* [INPUT DATA]

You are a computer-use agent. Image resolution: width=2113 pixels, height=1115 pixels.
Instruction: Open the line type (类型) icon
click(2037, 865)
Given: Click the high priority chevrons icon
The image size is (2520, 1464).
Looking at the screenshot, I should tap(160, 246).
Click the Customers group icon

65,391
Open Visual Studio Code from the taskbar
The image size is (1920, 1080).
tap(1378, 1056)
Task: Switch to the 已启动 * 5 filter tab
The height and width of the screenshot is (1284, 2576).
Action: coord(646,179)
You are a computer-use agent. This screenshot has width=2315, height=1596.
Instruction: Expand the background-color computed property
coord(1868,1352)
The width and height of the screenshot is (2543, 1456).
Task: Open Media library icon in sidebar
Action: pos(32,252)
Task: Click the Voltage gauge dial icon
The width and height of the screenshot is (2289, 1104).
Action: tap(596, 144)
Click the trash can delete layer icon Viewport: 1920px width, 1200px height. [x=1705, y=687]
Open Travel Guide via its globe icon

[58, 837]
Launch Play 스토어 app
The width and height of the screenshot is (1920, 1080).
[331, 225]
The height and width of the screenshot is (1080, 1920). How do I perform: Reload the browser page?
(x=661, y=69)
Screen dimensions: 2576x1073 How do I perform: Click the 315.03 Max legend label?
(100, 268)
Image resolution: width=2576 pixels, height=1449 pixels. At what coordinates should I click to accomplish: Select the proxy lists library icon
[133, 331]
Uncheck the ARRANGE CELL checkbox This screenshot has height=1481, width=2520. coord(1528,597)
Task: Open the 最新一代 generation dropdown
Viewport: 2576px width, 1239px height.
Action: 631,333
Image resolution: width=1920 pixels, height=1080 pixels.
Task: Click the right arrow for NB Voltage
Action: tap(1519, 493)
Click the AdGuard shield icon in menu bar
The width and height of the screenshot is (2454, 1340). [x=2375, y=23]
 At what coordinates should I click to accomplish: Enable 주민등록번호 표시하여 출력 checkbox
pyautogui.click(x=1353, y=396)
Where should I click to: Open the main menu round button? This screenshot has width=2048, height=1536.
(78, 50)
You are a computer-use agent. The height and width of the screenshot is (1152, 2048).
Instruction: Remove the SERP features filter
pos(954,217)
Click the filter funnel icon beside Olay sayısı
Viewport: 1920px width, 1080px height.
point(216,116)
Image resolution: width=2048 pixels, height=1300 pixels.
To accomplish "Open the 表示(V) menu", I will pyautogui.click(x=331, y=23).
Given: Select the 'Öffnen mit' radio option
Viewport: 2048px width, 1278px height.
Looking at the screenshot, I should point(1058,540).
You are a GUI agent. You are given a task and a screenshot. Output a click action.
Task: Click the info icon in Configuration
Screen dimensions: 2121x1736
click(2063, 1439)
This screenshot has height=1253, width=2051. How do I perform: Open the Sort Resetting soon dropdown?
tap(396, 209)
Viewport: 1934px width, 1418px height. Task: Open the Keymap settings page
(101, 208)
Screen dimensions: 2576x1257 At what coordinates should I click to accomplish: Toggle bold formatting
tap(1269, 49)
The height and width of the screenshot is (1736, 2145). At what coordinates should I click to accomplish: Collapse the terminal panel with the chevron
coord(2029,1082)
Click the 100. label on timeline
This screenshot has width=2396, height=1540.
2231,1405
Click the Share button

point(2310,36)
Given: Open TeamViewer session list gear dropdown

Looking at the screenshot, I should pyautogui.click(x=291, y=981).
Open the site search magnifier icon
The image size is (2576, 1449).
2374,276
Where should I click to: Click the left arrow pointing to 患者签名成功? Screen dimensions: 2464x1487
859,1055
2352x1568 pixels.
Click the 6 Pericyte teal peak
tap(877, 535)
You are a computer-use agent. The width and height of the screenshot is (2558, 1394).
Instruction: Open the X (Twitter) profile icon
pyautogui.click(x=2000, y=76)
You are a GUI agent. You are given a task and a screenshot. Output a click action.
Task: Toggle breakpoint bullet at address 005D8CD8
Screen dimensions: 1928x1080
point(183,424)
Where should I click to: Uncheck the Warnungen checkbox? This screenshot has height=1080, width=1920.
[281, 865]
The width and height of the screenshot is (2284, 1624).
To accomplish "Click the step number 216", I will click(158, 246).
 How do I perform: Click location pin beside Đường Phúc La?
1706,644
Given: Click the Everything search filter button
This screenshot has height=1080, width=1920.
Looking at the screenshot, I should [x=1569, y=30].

* [TASK GOAL]
None of the records may be omitted or altered when they are given again.

* [RESULT OF THE EXERCISE]
You are a computer-use agent. Image resolution: width=2113 pixels, height=1115 pixels.
Instruction: Open the line type (类型) icon
click(2037, 865)
Given: Click the high priority chevrons icon
The image size is (2520, 1464).
Looking at the screenshot, I should tap(160, 246).
Click the Customers group icon

65,391
Open Visual Studio Code from the taskbar
The image size is (1920, 1080).
tap(1378, 1056)
Task: Switch to the 已启动 * 5 filter tab
The height and width of the screenshot is (1284, 2576).
Action: coord(646,179)
You are a computer-use agent. This screenshot has width=2315, height=1596.
Instruction: Expand the background-color computed property
coord(1868,1352)
The width and height of the screenshot is (2543, 1456).
Task: Open Media library icon in sidebar
Action: pos(32,252)
Task: Click the Voltage gauge dial icon
The width and height of the screenshot is (2289, 1104).
Action: tap(596, 144)
Click the trash can delete layer icon Viewport: 1920px width, 1200px height. [x=1705, y=687]
Open Travel Guide via its globe icon

[58, 837]
Launch Play 스토어 app
The width and height of the screenshot is (1920, 1080).
[331, 225]
The height and width of the screenshot is (1080, 1920). How do I perform: Reload the browser page?
(x=661, y=69)
Screen dimensions: 2576x1073 How do I perform: Click the 315.03 Max legend label?
(100, 268)
Image resolution: width=2576 pixels, height=1449 pixels. At what coordinates should I click to accomplish: Select the proxy lists library icon
[133, 331]
Uncheck the ARRANGE CELL checkbox This screenshot has height=1481, width=2520. coord(1528,597)
Task: Open the 最新一代 generation dropdown
Viewport: 2576px width, 1239px height.
Action: 631,333
Image resolution: width=1920 pixels, height=1080 pixels.
Task: Click the right arrow for NB Voltage
Action: tap(1519, 493)
Click the AdGuard shield icon in menu bar
The width and height of the screenshot is (2454, 1340). [x=2375, y=23]
 At what coordinates should I click to accomplish: Enable 주민등록번호 표시하여 출력 checkbox
pyautogui.click(x=1353, y=396)
Where should I click to: Open the main menu round button? This screenshot has width=2048, height=1536.
(78, 50)
You are a computer-use agent. The height and width of the screenshot is (1152, 2048).
Instruction: Remove the SERP features filter
pos(954,217)
Click the filter funnel icon beside Olay sayısı
Viewport: 1920px width, 1080px height.
point(216,116)
Image resolution: width=2048 pixels, height=1300 pixels.
To accomplish "Open the 表示(V) menu", I will pyautogui.click(x=331, y=23).
Given: Select the 'Öffnen mit' radio option
Viewport: 2048px width, 1278px height.
Looking at the screenshot, I should point(1058,540).
You are a GUI agent. You are given a task and a screenshot. Output a click action.
Task: Click the info icon in Configuration
Screen dimensions: 2121x1736
click(2063, 1439)
This screenshot has height=1253, width=2051. How do I perform: Open the Sort Resetting soon dropdown?
tap(396, 209)
Viewport: 1934px width, 1418px height. Task: Open the Keymap settings page
(101, 208)
Screen dimensions: 2576x1257 At what coordinates should I click to accomplish: Toggle bold formatting
tap(1269, 49)
The height and width of the screenshot is (1736, 2145). At what coordinates should I click to accomplish: Collapse the terminal panel with the chevron
coord(2029,1082)
Click the 100. label on timeline
This screenshot has width=2396, height=1540.
2231,1405
Click the Share button

point(2310,36)
Given: Open TeamViewer session list gear dropdown

Looking at the screenshot, I should pyautogui.click(x=291, y=981).
Open the site search magnifier icon
The image size is (2576, 1449).
2374,276
Where should I click to: Click the left arrow pointing to 患者签名成功? Screen dimensions: 2464x1487
859,1055
2352x1568 pixels.
Click the 6 Pericyte teal peak
tap(877, 535)
You are a computer-use agent. The width and height of the screenshot is (2558, 1394).
Instruction: Open the X (Twitter) profile icon
pyautogui.click(x=2000, y=76)
You are a GUI agent. You are given a task and a screenshot. Output a click action.
Task: Toggle breakpoint bullet at address 005D8CD8
Screen dimensions: 1928x1080
point(183,424)
Where should I click to: Uncheck the Warnungen checkbox? This screenshot has height=1080, width=1920.
[281, 865]
The width and height of the screenshot is (2284, 1624).
To accomplish "Click the step number 216", I will click(158, 246).
 How do I perform: Click location pin beside Đường Phúc La?
1706,644
Given: Click the Everything search filter button
This screenshot has height=1080, width=1920.
Looking at the screenshot, I should [x=1569, y=30].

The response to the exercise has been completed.